Cap'n--I don't think so. This is a capital offense. :-)
Tom Cordle--you're actually right about Diamond. Robbie Robertson was producing Diamond's album at the time The Last Waltz was being filmed. Apparently Dylan was muy, muy snarky to him backstage. Kind of like: "who are you again pipsqueak?"
Charlie--Yeah, I guess you really can't fault him too much. He eventually got his mojo back. Cheers!
Noah--not only was that Ron Wood, but Richie Havens also makes a cameo in the film too!
Denise--"Honeysuckle Rose"! HA! My Dad was a HUGE Willie Nelson fan and even he cursed that movie. This actually might make a nice CAR series: Bad films by rockstars. Hmmm. I haven't seen Jagger's "Freejack" yet...
Actually ,Willie Nelson was nominated for an Academy Award for Best Original Song for "On the Road Again" . And Amy Irving, the former Mrs Steven Spielberg (not saying THAT had anything to do with the movie being made ;-), won a Golden Raspberry Award for Worst Supporting Actress.
To be honest, Willie isn't much of an actor, and his laid-back vibe works a lot better as a sidekick, as in his movie debut in The Electric Horseman where he ad-libbed one of the most memorable film lines of all time:
"I'm gonna get me a bottle of tequila and find me one of them Keno girls that can suck the chrome off a trailer hitch and just kinda kick back."
Bobby a Romantic yes, but a horn-dog?
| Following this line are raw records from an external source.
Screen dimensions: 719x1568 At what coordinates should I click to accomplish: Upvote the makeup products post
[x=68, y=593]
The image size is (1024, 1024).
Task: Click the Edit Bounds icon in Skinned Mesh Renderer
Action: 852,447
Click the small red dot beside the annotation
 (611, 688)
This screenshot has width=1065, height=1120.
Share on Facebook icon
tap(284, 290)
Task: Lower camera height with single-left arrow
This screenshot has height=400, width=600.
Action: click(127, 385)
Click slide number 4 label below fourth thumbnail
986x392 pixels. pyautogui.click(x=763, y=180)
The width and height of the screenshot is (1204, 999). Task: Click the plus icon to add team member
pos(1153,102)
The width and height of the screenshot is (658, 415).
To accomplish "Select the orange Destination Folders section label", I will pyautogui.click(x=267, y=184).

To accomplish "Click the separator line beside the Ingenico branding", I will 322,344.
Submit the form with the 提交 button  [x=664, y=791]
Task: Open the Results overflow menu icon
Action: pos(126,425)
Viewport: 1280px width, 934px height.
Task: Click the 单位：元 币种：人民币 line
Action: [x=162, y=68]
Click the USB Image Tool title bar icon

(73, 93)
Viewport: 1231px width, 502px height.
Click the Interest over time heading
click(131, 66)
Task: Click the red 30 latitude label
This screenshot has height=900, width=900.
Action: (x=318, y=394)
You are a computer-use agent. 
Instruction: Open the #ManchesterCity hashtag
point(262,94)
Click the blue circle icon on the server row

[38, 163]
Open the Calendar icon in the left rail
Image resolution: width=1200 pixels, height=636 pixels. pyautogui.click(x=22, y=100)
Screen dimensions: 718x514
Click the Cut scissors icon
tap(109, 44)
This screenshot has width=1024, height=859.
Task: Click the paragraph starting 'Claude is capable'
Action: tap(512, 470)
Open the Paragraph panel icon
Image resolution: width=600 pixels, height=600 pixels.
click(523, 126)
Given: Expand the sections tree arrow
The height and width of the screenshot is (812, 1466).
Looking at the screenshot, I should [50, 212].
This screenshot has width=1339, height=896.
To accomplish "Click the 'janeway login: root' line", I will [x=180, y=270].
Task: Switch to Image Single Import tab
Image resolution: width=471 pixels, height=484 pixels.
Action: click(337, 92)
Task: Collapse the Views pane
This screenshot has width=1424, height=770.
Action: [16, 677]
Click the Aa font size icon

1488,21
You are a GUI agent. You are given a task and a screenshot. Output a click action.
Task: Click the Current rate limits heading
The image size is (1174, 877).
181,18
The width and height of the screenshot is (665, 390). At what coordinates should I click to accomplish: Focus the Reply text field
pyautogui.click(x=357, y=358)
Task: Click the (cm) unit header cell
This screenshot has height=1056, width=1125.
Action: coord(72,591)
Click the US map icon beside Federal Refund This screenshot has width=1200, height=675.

Don't ruin my fantasy ;0)
Last Waltz is awesome. "...You take some bluegrass, and some blues, and some country, and you mix it all together..."
- (Martin Scorsese:) And what do you call that?
(Levon Helms, with a toothy "duh..." grin:) Rockn'roll.
- (Scorsese:) Oh, right...
Glad to say I missed Hearts of Fire.
I think Dylan redeemed himself (at least to cinema) with his minor role in 'Pat Garret and Billy the Kid.' (His deadpan, forced reading of the labels on the canned goods still makes me chuckle. "Stewed to-may-toes.")
Parenthetically, I have long thought that there must be at least several thousand Bob Dylan clones. How else does one explain the seeming multiple millions of people who ". . .ran into Bob Dylan. . ." ?
Your series makes me channel Dickens' Oliver: "Please, sir, I want some more."
My favourite Dylan flick is still D.A. Pennebaker's "Don't Look Back." It gets to the meat of the matter of the man and features some terrific snippets of live performance.